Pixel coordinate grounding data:
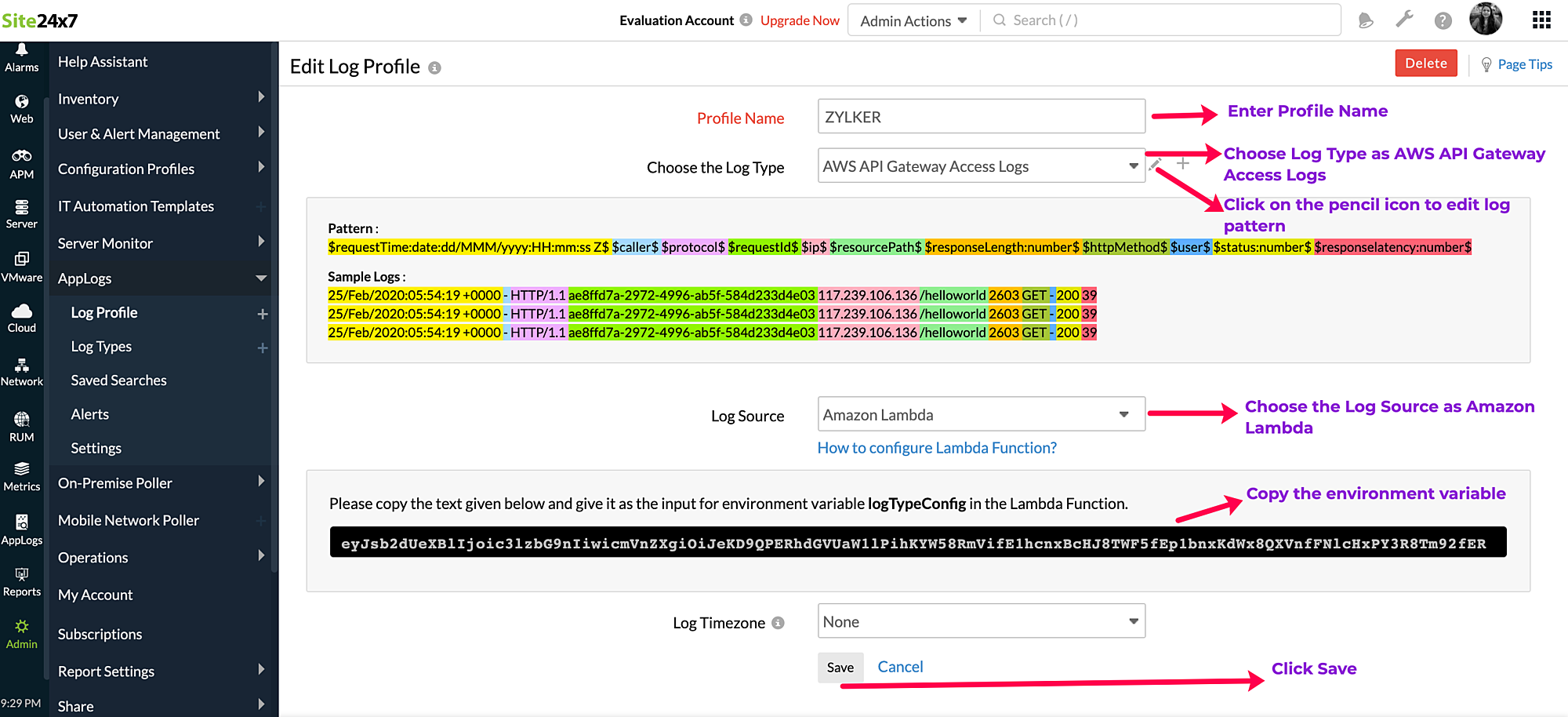Screen dimensions: 1568x717
Task: Select the Cloud icon in left rail
Action: coord(22,318)
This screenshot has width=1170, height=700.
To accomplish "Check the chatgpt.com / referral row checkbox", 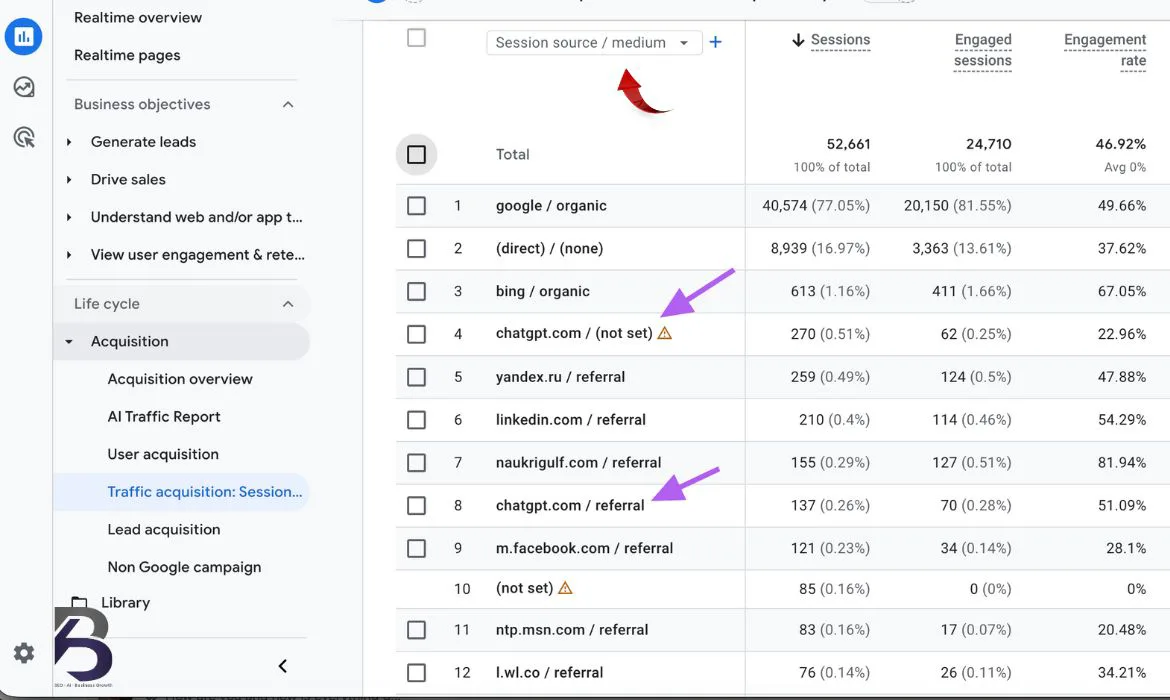I will pyautogui.click(x=416, y=505).
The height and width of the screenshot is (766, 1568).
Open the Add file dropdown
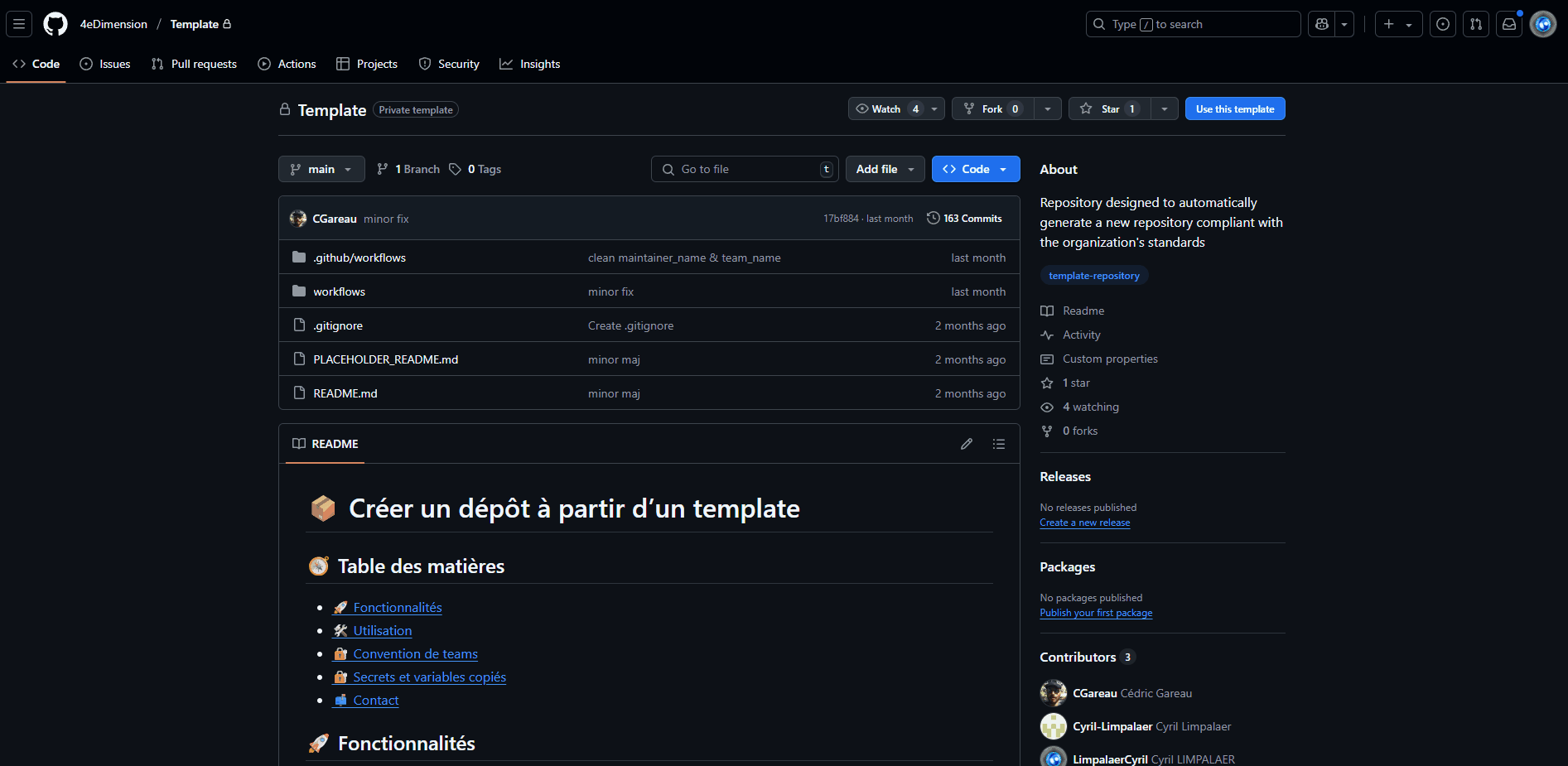[885, 169]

*Exercise directions:*
Search the records above for "width" and copy every line that has it.

*Answer box:*
This screenshot has width=1170, height=700.
The height and width of the screenshot is (766, 1568).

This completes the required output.